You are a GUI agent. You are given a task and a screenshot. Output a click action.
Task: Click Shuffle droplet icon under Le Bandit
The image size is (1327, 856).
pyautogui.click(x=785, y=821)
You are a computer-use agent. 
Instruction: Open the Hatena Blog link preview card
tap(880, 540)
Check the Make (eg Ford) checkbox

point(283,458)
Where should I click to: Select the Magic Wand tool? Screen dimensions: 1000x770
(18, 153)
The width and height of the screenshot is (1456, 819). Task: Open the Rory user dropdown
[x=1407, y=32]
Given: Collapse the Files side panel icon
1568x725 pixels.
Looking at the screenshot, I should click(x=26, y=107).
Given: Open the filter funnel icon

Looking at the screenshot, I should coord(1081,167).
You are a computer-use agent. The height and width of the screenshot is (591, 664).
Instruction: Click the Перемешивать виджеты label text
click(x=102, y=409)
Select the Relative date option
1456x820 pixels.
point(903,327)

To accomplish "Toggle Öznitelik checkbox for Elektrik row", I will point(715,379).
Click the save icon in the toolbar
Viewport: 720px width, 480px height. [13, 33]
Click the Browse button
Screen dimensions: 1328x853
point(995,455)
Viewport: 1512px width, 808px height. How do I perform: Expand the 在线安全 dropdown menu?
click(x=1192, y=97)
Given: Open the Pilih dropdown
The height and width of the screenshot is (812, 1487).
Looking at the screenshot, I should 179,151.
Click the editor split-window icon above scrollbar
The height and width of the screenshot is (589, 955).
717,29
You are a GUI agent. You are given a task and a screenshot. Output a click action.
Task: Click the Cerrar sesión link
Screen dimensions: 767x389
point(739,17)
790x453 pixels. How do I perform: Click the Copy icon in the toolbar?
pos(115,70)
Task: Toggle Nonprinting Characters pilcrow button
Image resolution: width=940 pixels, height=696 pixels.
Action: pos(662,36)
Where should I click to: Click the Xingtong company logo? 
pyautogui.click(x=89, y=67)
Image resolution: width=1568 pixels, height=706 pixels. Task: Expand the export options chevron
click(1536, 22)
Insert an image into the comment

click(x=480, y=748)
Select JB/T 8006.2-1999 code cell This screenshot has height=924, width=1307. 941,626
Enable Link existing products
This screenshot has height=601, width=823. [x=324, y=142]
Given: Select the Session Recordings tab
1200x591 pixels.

——

Exercise brief:
Retype all of the records above line for line, without changing anything.

Correct response:
You are a GUI agent. You are given a task and a screenshot. Output a click action.
Task: Click Shuffle droplet icon under Le Bandit
The image size is (1327, 856).
pyautogui.click(x=785, y=821)
You are a computer-use agent. 
Instruction: Open the Hatena Blog link preview card
tap(880, 540)
Check the Make (eg Ford) checkbox

point(283,458)
Where should I click to: Select the Magic Wand tool? Screen dimensions: 1000x770
(18, 153)
The width and height of the screenshot is (1456, 819). Task: Open the Rory user dropdown
[x=1407, y=32]
Given: Collapse the Files side panel icon
1568x725 pixels.
Looking at the screenshot, I should click(x=26, y=107).
Given: Open the filter funnel icon

Looking at the screenshot, I should coord(1081,167).
You are a computer-use agent. The height and width of the screenshot is (591, 664).
Instruction: Click the Перемешивать виджеты label text
click(x=102, y=409)
Select the Relative date option
1456x820 pixels.
point(903,327)

To accomplish "Toggle Öznitelik checkbox for Elektrik row", I will point(715,379).
Click the save icon in the toolbar
Viewport: 720px width, 480px height. [13, 33]
Click the Browse button
Screen dimensions: 1328x853
point(995,455)
Viewport: 1512px width, 808px height. How do I perform: Expand the 在线安全 dropdown menu?
click(x=1192, y=97)
Given: Open the Pilih dropdown
The height and width of the screenshot is (812, 1487).
Looking at the screenshot, I should 179,151.
Click the editor split-window icon above scrollbar
The height and width of the screenshot is (589, 955).
717,29
You are a GUI agent. You are given a task and a screenshot. Output a click action.
Task: Click the Cerrar sesión link
Screen dimensions: 767x389
point(739,17)
790x453 pixels. How do I perform: Click the Copy icon in the toolbar?
pos(115,70)
Task: Toggle Nonprinting Characters pilcrow button
Image resolution: width=940 pixels, height=696 pixels.
Action: pos(662,36)
Where should I click to: Click the Xingtong company logo? 
pyautogui.click(x=89, y=67)
Image resolution: width=1568 pixels, height=706 pixels. Task: Expand the export options chevron
click(1536, 22)
Insert an image into the comment

click(x=480, y=748)
Select JB/T 8006.2-1999 code cell This screenshot has height=924, width=1307. 941,626
Enable Link existing products
This screenshot has height=601, width=823. [x=324, y=142]
Given: Select the Session Recordings tab
1200x591 pixels.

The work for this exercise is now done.